Job Responsibilities
- Collaborate with service engineering teams to design, implement, and maintain scalable and resilient infrastructure solutions optimizing for performance, resilience, and cost.
- Ensure infrastructure aligns with business requirements and industry standards.
- Leverage Terraform to automate infrastructure provisioning and configurations.
- Implement Site Reliability Engineering (SRE) principles to improve system reliability and reduce downtime.
- Improve developer workflows by creating self-service tools, optimizing CI/CD pipelines, and enhancing deployment processes to remove friction.
- Develop and maintain robust monitoring and alerting systems to proactively identify and resolve issues.
- Lead incident responses, manage on-call rotations, and facilitate post-incident reviews to drive continuous improvement and resilience.

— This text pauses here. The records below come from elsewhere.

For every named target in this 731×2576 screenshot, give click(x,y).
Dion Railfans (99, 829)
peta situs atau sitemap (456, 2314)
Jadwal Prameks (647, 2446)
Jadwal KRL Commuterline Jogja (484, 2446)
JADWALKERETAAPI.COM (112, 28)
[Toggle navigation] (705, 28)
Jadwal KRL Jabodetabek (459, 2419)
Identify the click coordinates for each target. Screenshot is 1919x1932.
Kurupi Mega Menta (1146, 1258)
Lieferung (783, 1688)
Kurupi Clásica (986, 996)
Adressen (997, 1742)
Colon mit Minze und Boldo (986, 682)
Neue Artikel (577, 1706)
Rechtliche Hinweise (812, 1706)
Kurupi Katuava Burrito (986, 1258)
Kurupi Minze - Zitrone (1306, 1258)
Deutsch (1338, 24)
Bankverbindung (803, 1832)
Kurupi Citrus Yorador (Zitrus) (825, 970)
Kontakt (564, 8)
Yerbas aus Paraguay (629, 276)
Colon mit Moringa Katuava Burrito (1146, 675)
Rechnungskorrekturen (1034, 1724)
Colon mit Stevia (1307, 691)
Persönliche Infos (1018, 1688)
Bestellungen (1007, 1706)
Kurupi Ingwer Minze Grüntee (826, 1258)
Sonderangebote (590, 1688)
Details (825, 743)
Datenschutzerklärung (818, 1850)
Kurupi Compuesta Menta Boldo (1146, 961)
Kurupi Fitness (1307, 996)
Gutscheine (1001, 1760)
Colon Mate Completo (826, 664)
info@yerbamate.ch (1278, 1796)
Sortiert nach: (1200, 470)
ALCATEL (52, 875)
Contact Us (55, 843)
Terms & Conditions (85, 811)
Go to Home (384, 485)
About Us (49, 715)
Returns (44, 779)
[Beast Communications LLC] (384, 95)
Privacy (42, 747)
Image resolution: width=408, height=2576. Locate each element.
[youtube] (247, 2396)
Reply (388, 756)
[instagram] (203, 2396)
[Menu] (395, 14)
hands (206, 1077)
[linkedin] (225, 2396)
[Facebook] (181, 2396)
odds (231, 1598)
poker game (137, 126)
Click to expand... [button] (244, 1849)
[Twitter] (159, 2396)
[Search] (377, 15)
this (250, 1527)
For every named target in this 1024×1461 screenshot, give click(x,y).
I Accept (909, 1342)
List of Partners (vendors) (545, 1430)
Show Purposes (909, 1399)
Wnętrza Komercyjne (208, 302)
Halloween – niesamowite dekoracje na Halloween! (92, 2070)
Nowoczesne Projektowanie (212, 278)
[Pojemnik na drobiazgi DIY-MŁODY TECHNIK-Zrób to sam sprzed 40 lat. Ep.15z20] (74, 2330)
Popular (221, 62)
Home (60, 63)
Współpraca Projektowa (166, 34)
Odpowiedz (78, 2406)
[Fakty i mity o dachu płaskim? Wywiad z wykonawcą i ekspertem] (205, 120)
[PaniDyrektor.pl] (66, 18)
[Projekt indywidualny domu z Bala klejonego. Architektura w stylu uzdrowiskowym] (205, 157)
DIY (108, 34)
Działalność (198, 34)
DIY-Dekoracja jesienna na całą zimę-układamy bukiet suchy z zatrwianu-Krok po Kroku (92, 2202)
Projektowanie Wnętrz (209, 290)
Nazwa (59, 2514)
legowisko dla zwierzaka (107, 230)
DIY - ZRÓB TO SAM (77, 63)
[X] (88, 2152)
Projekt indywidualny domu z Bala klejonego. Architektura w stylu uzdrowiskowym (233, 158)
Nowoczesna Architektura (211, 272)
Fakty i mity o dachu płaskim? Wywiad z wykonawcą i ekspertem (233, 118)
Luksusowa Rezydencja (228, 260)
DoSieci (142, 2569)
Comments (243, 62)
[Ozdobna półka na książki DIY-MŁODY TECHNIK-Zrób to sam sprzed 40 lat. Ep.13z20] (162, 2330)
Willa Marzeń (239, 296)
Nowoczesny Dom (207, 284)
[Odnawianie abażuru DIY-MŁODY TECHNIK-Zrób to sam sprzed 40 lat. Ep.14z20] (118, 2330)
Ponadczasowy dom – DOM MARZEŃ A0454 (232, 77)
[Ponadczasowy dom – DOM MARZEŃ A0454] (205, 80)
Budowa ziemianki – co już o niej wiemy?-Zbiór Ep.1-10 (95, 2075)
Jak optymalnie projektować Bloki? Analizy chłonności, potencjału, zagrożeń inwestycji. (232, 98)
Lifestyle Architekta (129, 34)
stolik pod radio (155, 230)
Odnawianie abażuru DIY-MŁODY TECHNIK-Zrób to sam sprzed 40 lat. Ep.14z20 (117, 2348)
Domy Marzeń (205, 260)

- Automate everything—drive adoption of Infrastructure as Code (IaC) and build automated pipelines for testing, monitoring, and deployments.
- Utilize excellent written and verbal communication skills to create communications on upcoming changes and how they affect teams.
Basic Qualifications
- Proven experience in building, scaling, and monitoring cloud infrastructure on AWS, especially EKS, S3, RDS, API Gateway, Load Balancers, VPC, Lambdas, DocumentDB, and DynamoDB.
- Proven experience using Terraform to update and maintain cloud infrastructure.
- Proven experience with containerized applications, Kubernetes, and microservice deployments.
- Strong knowledge of GitHub Actions and CI/CD best practices.
- Experience with developer productivity tools: designing CI/CD workflows, building internal tools, and creating self-service solutions to streamline software development.
- Knowledge of monitoring and observability tools and frameworks; working knowledge of Datadog is a plus.
- Familiarity with networking concepts (DNS, load balancing, firewalls, VPNs).
- Strong collaboration skills with the ability to work effectively across teams and communicate technical ideas clearly.
- Experience coding/reading in one of the industry-standard languages such as Java, Python, or TypeScript.
Target Start Date: ASAP
Engagement Length: 6 to 11 months, with the possibility to be extended based on performance.
Time Zone: PST
Working Hours: IMPORTANT MUST OVERLAP 5/6 hours
Country Restrictions: Yes, avoid Venezuela, Cuba, Mexico considering laptop shipment.
Holidays (Local / US): Local